Could you please retype exactly the lines from the start of the records below through the line that contains "Task: Click the dollar amount input field", both included, and leave out the pictures?

Data items
= = = = =
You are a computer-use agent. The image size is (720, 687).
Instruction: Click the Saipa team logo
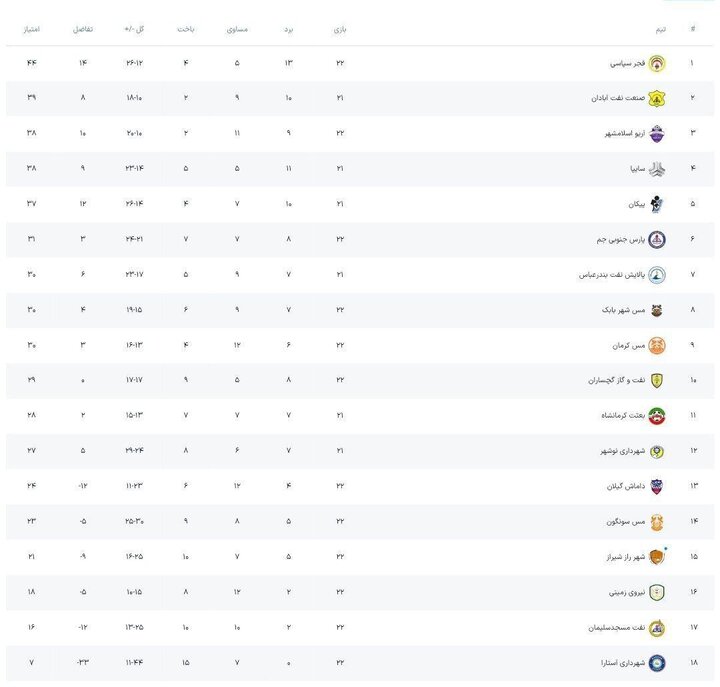(656, 169)
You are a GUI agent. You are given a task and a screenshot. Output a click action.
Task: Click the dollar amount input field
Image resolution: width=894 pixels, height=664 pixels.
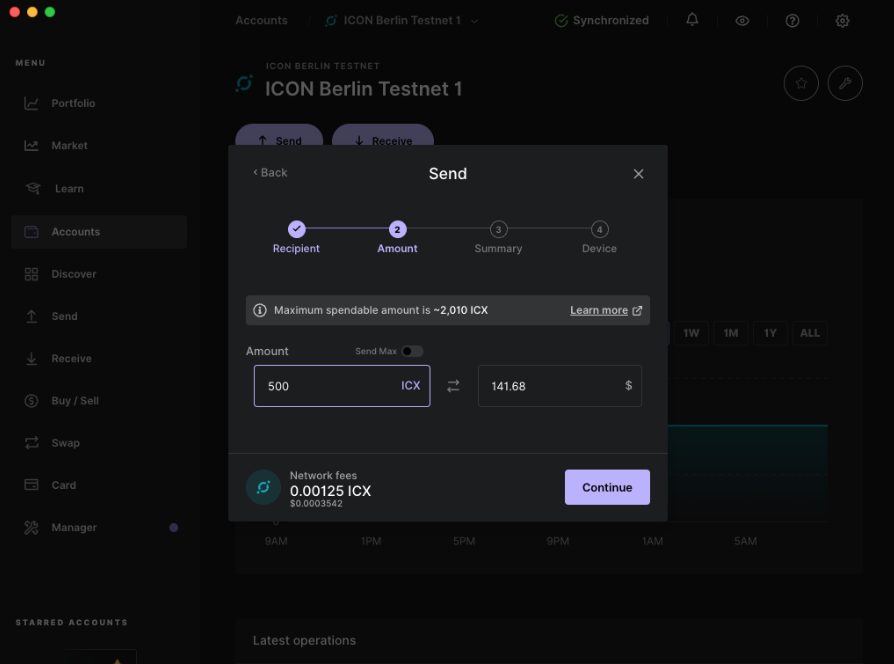pos(550,386)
= = = = =
**Answer to this problem**:
You are a computer-use agent. The image size is (720, 687).
Instruction: Click the Saipa team logo
(656, 169)
You are a GUI agent. You are given a task and a screenshot. Output a click action.
Task: Click the dollar amount input field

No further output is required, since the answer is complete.